• **Source material**:
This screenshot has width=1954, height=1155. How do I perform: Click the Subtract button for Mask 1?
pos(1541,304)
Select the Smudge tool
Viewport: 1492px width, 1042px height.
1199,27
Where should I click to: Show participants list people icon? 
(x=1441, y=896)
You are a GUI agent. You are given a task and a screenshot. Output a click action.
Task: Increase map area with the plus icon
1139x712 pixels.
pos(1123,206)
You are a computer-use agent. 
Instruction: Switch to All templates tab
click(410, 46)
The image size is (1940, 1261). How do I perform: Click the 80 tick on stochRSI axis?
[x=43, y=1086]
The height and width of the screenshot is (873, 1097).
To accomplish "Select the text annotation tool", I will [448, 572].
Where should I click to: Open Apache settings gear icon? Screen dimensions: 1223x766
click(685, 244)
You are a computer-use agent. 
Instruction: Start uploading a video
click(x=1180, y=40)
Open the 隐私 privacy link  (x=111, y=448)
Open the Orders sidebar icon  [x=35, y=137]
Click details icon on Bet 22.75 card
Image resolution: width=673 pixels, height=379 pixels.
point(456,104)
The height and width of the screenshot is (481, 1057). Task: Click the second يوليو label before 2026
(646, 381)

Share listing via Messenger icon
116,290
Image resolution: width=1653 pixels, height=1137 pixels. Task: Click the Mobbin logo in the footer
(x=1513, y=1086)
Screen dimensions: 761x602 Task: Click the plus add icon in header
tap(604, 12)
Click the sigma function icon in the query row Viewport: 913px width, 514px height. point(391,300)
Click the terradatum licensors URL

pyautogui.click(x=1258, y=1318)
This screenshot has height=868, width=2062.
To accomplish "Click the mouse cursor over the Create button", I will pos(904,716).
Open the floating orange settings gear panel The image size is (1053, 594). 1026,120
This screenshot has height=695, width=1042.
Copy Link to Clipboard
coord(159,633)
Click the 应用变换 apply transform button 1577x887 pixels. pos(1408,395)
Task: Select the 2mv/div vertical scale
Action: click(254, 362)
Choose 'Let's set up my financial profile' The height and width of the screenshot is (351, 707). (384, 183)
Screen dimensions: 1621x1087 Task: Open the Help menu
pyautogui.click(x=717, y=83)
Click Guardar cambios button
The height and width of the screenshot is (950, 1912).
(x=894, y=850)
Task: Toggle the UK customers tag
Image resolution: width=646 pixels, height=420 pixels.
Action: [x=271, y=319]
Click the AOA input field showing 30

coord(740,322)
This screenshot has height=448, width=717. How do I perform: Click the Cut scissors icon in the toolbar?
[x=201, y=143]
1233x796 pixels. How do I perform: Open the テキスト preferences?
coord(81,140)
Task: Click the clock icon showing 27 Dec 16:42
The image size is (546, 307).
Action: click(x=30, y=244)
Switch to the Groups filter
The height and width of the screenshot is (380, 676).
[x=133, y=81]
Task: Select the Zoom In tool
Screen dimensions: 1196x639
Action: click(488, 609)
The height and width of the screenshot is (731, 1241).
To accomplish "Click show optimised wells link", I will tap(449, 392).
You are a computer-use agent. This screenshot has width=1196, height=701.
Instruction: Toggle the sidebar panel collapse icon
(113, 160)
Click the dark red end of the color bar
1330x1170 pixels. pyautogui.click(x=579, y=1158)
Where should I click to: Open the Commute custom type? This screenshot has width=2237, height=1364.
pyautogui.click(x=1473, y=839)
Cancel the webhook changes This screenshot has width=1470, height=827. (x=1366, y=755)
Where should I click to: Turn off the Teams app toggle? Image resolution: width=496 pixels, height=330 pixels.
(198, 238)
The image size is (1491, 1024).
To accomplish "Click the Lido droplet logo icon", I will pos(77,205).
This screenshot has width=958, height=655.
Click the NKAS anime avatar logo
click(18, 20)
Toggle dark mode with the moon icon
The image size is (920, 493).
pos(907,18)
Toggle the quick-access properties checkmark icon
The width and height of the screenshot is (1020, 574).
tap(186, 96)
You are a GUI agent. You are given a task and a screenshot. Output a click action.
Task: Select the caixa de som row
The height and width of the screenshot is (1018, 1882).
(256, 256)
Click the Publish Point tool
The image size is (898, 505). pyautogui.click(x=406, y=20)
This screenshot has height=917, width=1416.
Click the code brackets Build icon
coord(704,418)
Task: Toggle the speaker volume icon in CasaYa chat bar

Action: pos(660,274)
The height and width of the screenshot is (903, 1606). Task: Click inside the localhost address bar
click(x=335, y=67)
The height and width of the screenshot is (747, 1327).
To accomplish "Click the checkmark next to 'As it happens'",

• **Task statement**: Take the entries above and return only the lines from the one with "Instruction: Toggle the" to the one with "Toggle the quick-access", both included, unchanged.

• **Your solution**:
Instruction: Toggle the sidebar panel collapse icon
(113, 160)
Click the dark red end of the color bar
1330x1170 pixels. pyautogui.click(x=579, y=1158)
Where should I click to: Open the Commute custom type? This screenshot has width=2237, height=1364.
pyautogui.click(x=1473, y=839)
Cancel the webhook changes This screenshot has width=1470, height=827. (x=1366, y=755)
Where should I click to: Turn off the Teams app toggle? Image resolution: width=496 pixels, height=330 pixels.
(198, 238)
The image size is (1491, 1024).
To accomplish "Click the Lido droplet logo icon", I will pos(77,205).
This screenshot has width=958, height=655.
Click the NKAS anime avatar logo
click(18, 20)
Toggle dark mode with the moon icon
The image size is (920, 493).
pos(907,18)
Toggle the quick-access properties checkmark icon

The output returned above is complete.